TASK DESCRIPTION =
Which lines below contain "computer"? Copy every one of them.

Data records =
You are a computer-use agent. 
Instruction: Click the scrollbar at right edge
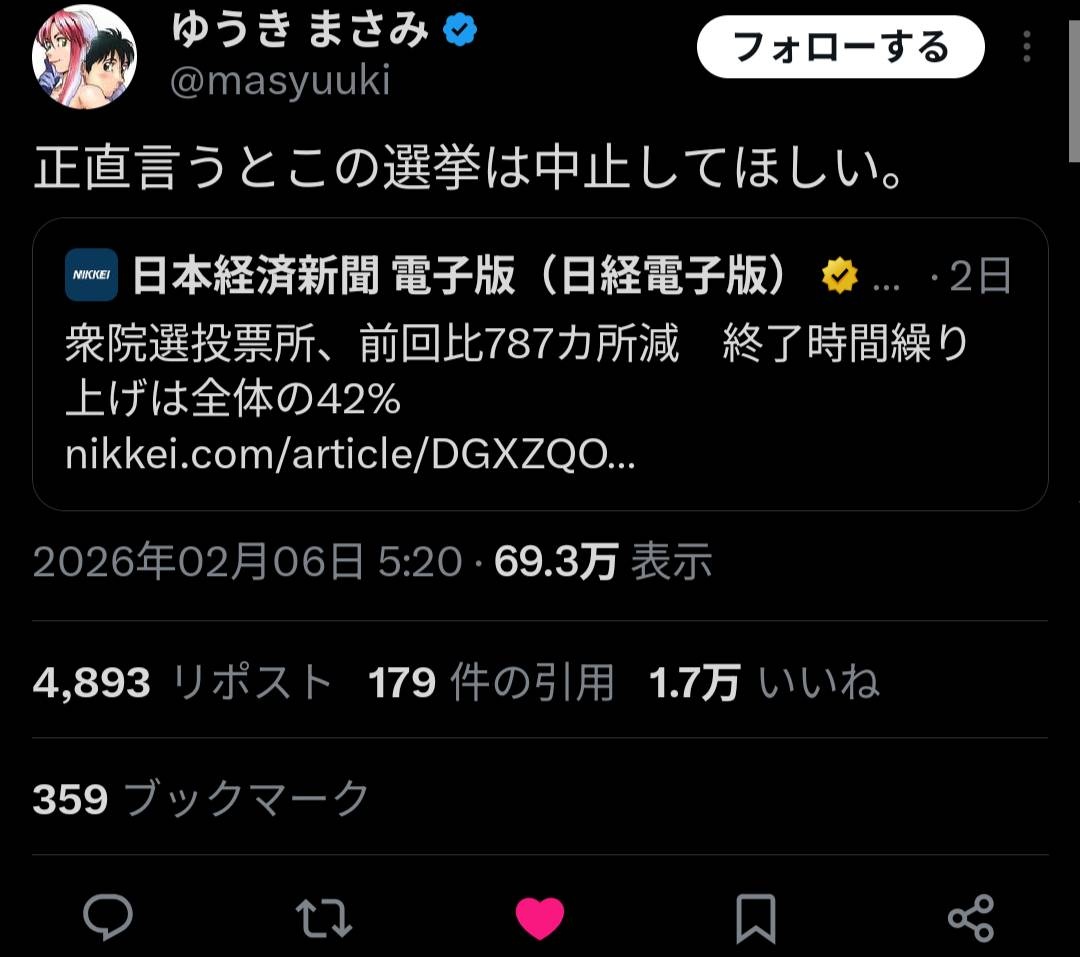1074,90
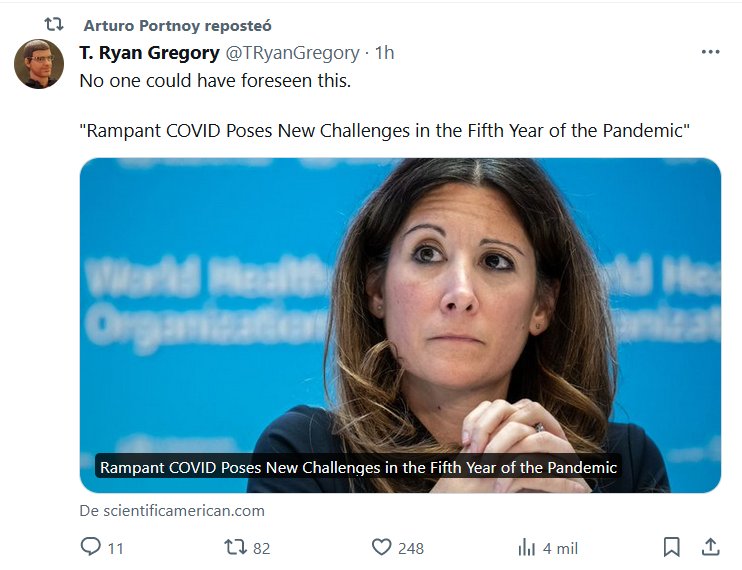Image resolution: width=742 pixels, height=570 pixels.
Task: Click the 248 likes count
Action: [x=411, y=548]
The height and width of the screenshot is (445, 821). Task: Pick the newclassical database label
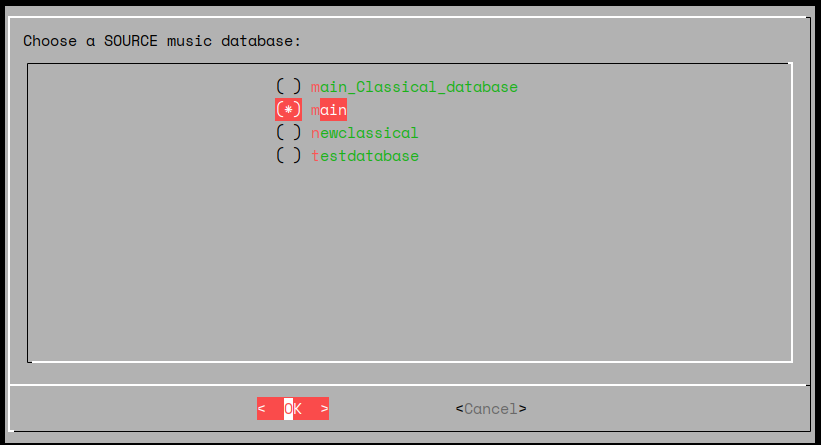coord(364,133)
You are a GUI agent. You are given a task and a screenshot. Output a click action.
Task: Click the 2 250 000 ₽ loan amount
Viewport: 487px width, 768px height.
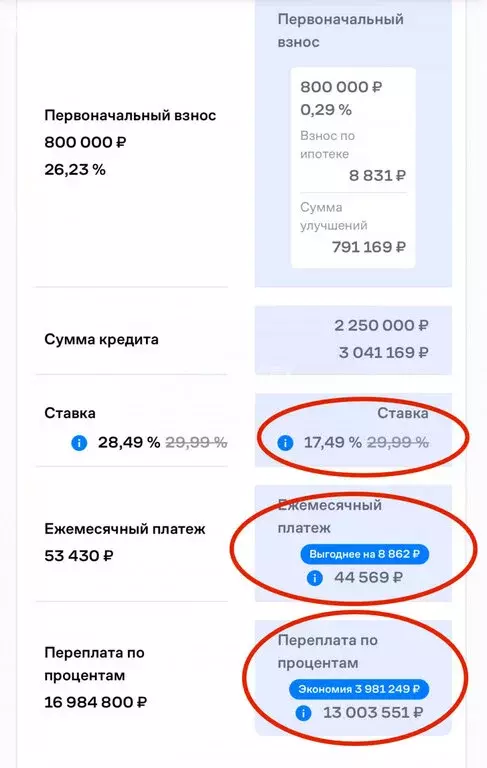381,326
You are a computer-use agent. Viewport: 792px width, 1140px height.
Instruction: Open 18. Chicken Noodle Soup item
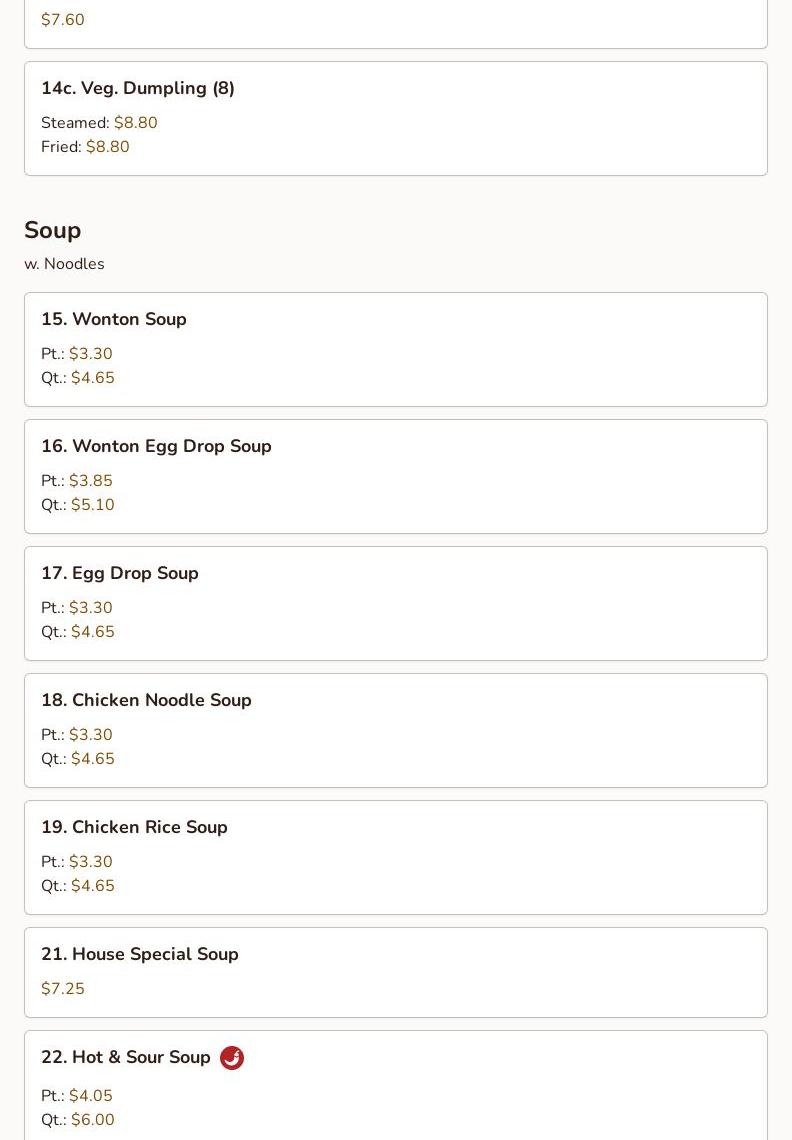click(146, 700)
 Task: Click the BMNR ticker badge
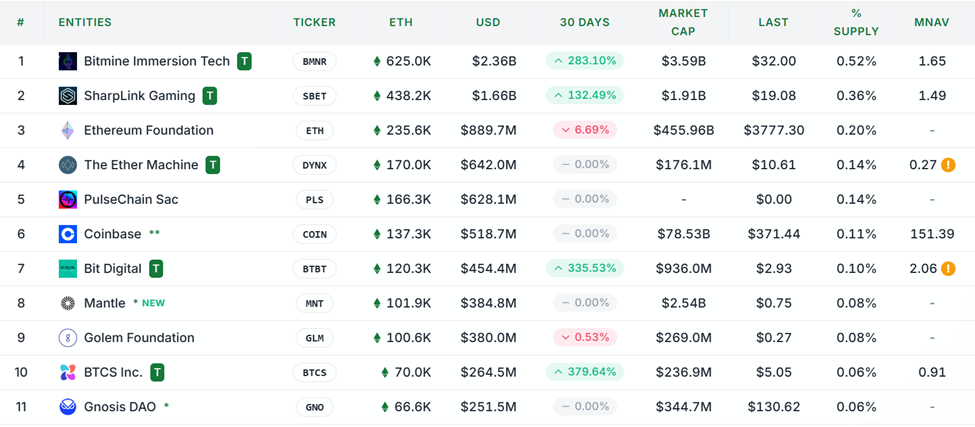coord(315,62)
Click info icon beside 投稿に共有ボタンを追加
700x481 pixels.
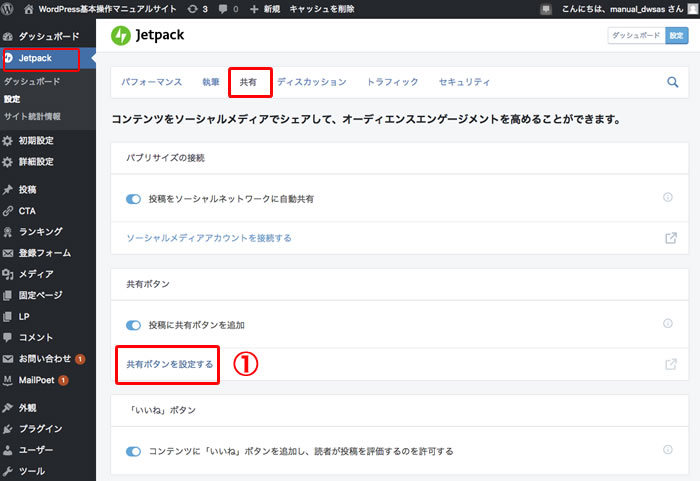click(667, 324)
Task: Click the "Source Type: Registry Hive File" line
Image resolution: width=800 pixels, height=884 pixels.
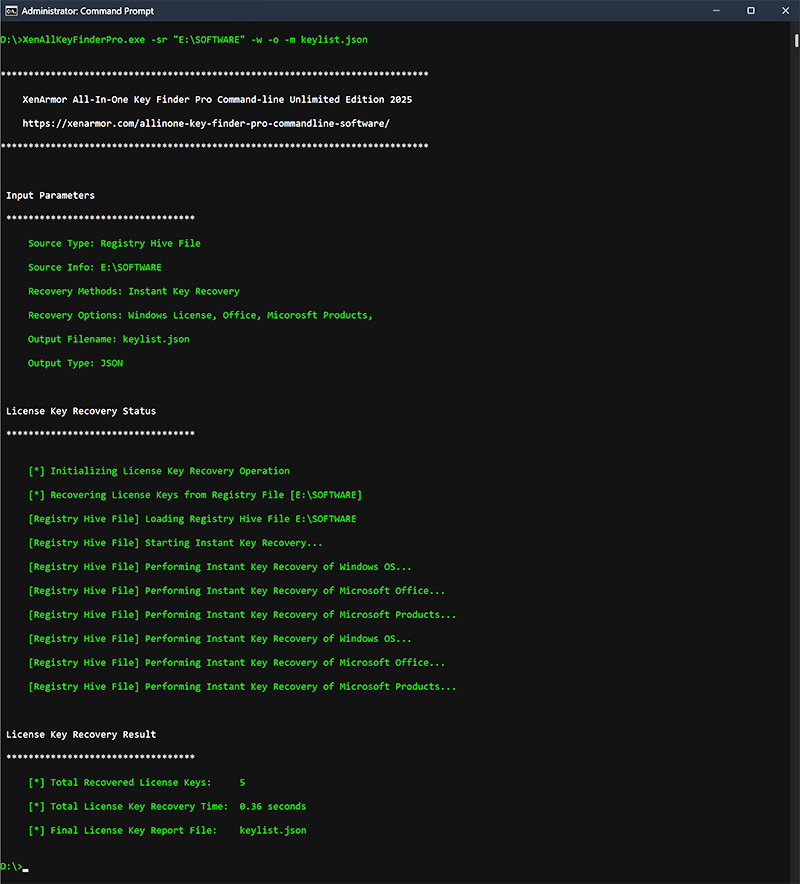Action: click(114, 243)
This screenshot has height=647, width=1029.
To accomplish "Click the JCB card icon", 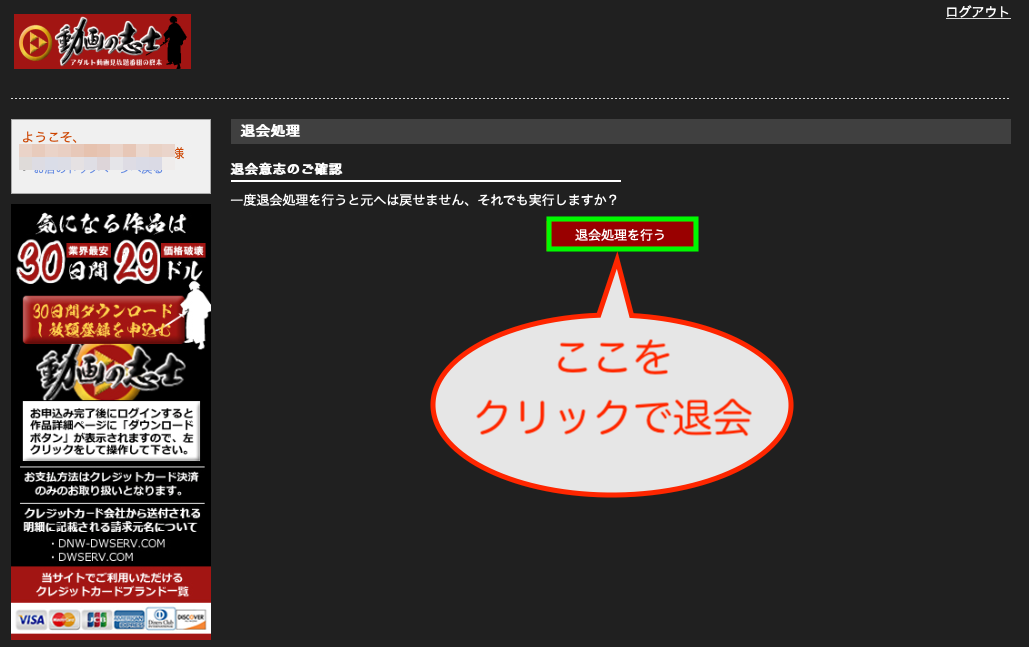I will (97, 620).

FINISHED TASK =
You are a computer-use agent. 
You are a computer-use agent. Viewport: 792px width, 1140px height.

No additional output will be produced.